(Collected data):
--

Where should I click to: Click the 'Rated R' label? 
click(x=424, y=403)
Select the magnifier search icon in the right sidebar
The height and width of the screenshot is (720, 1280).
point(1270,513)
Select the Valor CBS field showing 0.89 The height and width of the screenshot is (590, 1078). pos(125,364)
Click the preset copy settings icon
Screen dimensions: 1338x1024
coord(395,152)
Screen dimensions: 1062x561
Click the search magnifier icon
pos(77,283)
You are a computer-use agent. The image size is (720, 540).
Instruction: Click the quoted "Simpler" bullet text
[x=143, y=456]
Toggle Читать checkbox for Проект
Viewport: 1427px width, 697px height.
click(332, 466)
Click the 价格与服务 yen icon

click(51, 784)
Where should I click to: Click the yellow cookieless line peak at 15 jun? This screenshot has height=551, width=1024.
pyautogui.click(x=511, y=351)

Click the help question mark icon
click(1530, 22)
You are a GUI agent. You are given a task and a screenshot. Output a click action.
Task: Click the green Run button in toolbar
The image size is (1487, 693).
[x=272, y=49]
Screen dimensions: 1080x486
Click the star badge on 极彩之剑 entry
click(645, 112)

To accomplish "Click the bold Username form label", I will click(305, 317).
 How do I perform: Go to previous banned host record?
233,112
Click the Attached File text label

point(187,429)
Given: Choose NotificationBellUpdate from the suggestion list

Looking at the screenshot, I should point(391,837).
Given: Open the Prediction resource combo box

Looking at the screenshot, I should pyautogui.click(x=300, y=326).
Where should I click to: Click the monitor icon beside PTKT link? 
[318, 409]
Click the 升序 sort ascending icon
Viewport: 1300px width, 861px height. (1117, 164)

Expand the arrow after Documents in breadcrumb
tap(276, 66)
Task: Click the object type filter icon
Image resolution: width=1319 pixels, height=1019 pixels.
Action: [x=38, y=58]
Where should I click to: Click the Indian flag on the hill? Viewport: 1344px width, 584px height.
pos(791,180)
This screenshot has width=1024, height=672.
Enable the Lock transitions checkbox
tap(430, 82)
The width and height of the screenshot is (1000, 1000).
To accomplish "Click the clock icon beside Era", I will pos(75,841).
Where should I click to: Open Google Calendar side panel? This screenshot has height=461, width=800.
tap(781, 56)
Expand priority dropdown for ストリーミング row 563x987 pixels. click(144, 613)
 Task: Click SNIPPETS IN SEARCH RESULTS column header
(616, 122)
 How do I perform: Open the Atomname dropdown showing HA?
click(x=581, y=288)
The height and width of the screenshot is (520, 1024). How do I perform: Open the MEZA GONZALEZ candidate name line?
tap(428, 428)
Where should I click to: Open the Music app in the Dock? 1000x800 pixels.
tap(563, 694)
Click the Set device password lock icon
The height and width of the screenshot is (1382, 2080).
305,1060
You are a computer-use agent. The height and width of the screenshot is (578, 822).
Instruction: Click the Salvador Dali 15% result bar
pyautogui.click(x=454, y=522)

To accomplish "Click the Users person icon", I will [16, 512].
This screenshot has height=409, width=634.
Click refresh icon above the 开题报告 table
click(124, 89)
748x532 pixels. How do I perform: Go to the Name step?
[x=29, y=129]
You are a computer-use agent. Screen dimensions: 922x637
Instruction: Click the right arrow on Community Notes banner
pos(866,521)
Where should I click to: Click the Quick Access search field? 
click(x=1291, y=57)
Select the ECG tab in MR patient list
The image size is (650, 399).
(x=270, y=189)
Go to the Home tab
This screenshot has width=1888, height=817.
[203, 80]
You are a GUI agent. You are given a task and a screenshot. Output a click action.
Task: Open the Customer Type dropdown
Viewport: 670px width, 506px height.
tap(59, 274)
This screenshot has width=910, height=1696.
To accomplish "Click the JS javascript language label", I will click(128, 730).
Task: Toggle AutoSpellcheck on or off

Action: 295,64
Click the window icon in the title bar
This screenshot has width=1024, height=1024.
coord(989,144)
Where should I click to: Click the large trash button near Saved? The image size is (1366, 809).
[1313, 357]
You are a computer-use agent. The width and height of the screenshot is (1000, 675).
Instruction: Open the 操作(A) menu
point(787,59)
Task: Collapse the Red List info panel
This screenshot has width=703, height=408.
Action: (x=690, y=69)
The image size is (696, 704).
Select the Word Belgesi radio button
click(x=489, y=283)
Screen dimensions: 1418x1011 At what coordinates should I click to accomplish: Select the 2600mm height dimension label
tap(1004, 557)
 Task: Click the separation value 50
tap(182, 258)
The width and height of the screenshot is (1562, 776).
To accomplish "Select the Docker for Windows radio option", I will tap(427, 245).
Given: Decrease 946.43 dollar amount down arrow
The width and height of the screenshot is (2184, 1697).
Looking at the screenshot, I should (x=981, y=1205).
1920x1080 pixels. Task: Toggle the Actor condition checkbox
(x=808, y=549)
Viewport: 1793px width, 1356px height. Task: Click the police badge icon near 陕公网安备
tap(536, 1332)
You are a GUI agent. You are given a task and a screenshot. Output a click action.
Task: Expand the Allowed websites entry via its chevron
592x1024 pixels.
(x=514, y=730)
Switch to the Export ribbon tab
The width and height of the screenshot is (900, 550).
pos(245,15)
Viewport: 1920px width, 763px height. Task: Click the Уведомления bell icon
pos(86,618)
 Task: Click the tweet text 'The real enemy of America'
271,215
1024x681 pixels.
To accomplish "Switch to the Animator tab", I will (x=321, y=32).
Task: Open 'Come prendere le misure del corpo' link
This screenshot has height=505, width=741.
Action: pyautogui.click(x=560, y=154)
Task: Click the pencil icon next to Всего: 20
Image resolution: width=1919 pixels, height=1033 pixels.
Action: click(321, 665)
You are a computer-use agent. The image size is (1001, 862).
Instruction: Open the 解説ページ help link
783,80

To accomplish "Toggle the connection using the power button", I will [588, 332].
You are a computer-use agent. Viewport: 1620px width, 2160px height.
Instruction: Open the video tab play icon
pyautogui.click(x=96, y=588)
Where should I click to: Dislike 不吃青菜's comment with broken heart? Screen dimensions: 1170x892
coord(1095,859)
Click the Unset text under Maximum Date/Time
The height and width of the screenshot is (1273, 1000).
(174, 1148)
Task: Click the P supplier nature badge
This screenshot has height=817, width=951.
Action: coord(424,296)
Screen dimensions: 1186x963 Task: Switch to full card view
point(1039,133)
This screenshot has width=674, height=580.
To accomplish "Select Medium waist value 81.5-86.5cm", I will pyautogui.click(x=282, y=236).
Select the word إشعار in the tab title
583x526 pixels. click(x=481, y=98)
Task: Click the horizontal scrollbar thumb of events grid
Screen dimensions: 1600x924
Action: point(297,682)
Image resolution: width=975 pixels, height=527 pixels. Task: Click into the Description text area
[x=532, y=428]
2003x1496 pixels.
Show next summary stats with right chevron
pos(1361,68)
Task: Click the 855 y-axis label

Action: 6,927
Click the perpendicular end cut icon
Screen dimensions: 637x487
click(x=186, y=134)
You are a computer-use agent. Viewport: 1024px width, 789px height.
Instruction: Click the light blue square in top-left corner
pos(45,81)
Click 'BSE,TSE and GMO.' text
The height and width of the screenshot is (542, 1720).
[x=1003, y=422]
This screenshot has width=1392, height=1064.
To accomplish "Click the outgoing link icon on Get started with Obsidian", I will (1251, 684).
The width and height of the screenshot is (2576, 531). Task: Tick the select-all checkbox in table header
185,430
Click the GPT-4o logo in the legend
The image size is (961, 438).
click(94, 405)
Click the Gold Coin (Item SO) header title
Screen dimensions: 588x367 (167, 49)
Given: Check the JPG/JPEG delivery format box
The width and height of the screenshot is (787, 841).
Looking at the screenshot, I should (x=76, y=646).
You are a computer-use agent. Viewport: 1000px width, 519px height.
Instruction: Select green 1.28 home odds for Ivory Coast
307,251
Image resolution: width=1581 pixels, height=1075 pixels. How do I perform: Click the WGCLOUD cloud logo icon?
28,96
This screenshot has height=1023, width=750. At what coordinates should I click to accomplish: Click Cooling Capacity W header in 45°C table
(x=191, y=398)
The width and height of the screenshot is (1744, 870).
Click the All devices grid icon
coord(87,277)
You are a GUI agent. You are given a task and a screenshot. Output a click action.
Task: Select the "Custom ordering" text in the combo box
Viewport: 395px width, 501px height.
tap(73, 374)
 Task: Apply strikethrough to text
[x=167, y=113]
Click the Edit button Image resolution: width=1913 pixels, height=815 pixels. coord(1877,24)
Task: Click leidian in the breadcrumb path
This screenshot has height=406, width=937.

--

(AIM OF THE TASK):
Using the data above, transcribe the lines that run from the line with "Show next summary stats with right chevron" to the line with "You are a computer-use agent. Viewport: 1024px", both ends kept, and output nothing else.

(ANSWER SPACE):
Show next summary stats with right chevron
pos(1361,68)
Task: Click the 855 y-axis label

Action: 6,927
Click the perpendicular end cut icon
Screen dimensions: 637x487
click(x=186, y=134)
You are a computer-use agent. Viewport: 1024px width, 789px height.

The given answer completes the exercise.